Other Public Domain story resources I recommend-
  • There are many online resources for Public Domain stories, maybe none for folklore is as ambitious as fellow storyteller, Yoel Perez's database, Yashpeh, the International Folktales Collection.  I have long recommended it and continue to do so.  He has loaded Stith Thompson's Motif Index into his server as a database so you can search the whole 6 volumes for whatever word or expression you like by pressing one key. http://folkmasa.org/motiv/motif.htm
  • You may have noticed I'm no longer certain Dr.
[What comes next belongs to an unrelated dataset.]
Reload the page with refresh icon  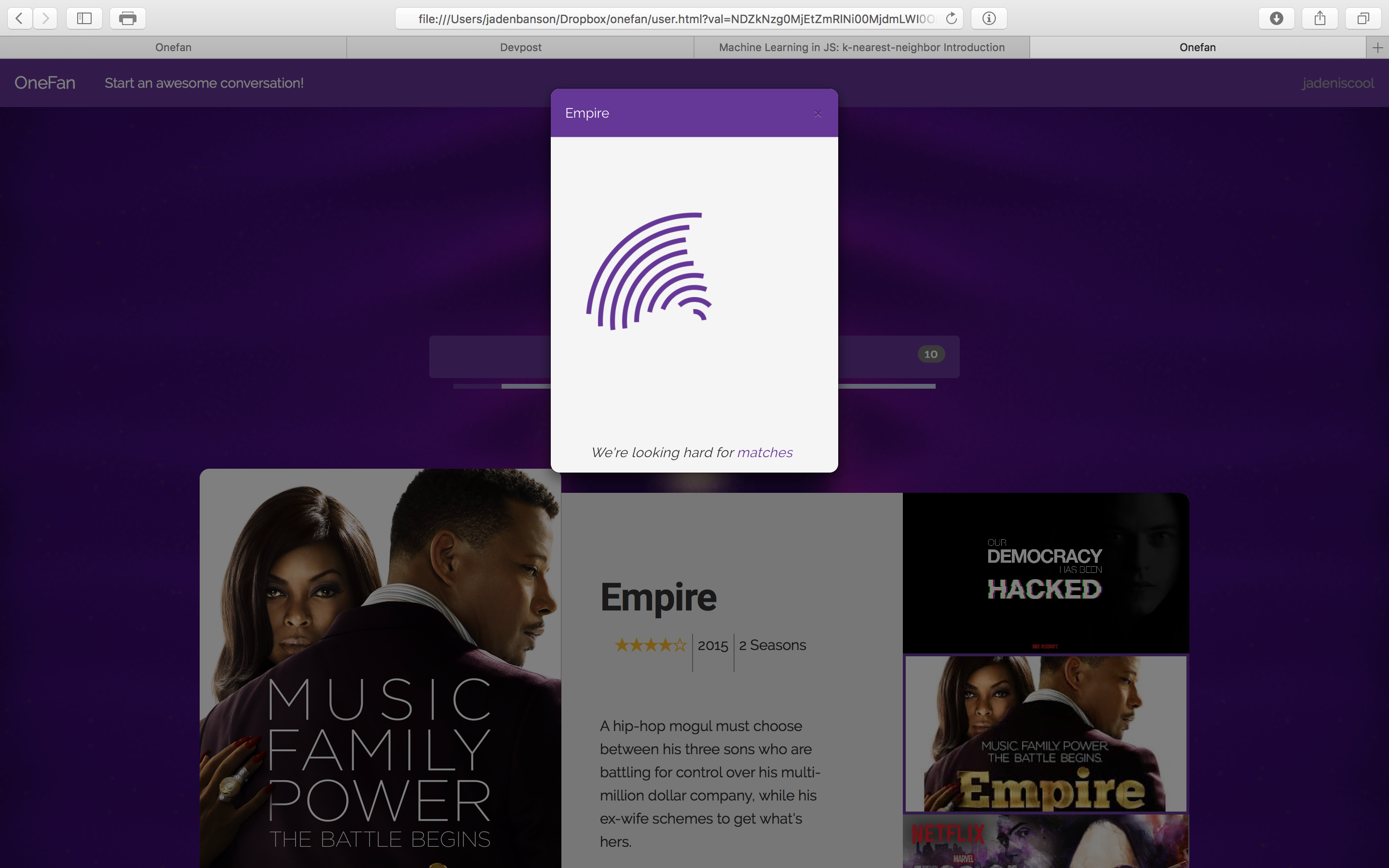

Perez has the largest database, although his offering the Motif Index certainly qualifies for those of us seeking specific types of stories.  There's another site, FairyTalez claiming to be the largest, with "over 2000 fairy tales, folktales, and fables" and they are "fully optimized for phones, tablets, and PCs", free and presented without ads.

    Between those two sites, there is much for story-lovers, but as they say in infomercials, "Wait, there's more!"
The email list for storytellers, Storytell, discussed Online Story Sources and came up with these additional suggestions:            
         - David K. Brown - http://people.ucalgary.ca/~dkbrown/stories.html
         - Richard Martin - http://www.tellatale.eu/tales_page.html
         - Spirit of Trees - http://spiritoftrees.org/featured-folktales
         - Story-Lovers - http://www.story-lovers.com/ is now only accessible through the Wayback Machine, described below, but Jackie Baldwin's wonderful site lives on there, fully searchable manually (the Google search doesn't work), at https://archive.org/ .  It's not easy, but go to Story-lovers.com snapshot for October 22 2016  and you can click on SOS: Searching Out Stories to scroll down through the many story topics and click on the story topic that interests you.
       - World of Tales - http://www.worldoftales.com/ 
           - Zalka Csenge Virag - http://multicoloreddiary.blogspot.com doesn't give the actual stories, but her recommendations, working her way through each country on a continent, give excellent ideas for finding new books and stories to love and tell.
     
You're going to find many of the links on these sites have gone down, BUT go to the Internet Archive Wayback Machine to find some of these old links.  Tim's site, for example, is so huge probably updating it would be a full-time job.  In the case of Story-Lovers, it's great that Jackie Baldwin set it up to stay online as long as it did after she could no longer maintain it.  Possibly searches maintained it.  Unfortunately Storytell list member, Papa Joe is on both Tim Sheppard's site and Story-Lovers, but he no longer maintains his old Papa Joe's Traveling Storytelling Show website and his Library (something you want to see!) is now only on the Wayback Machine.  It took some patience working back through claims of snapshots but finally in December of 2006 it appears!
    Somebody as of this writing whose stories can still be found by his website is the late Chuck Larkin - http://chucklarkin.com/stories.html.  I prefer to list these sites by their complete address so they can be found by the Wayback Machine, a.k.a. Archive.org, when that becomes the only way to find them.
You can see why I recommend these to you. Have fun discovering even more stories!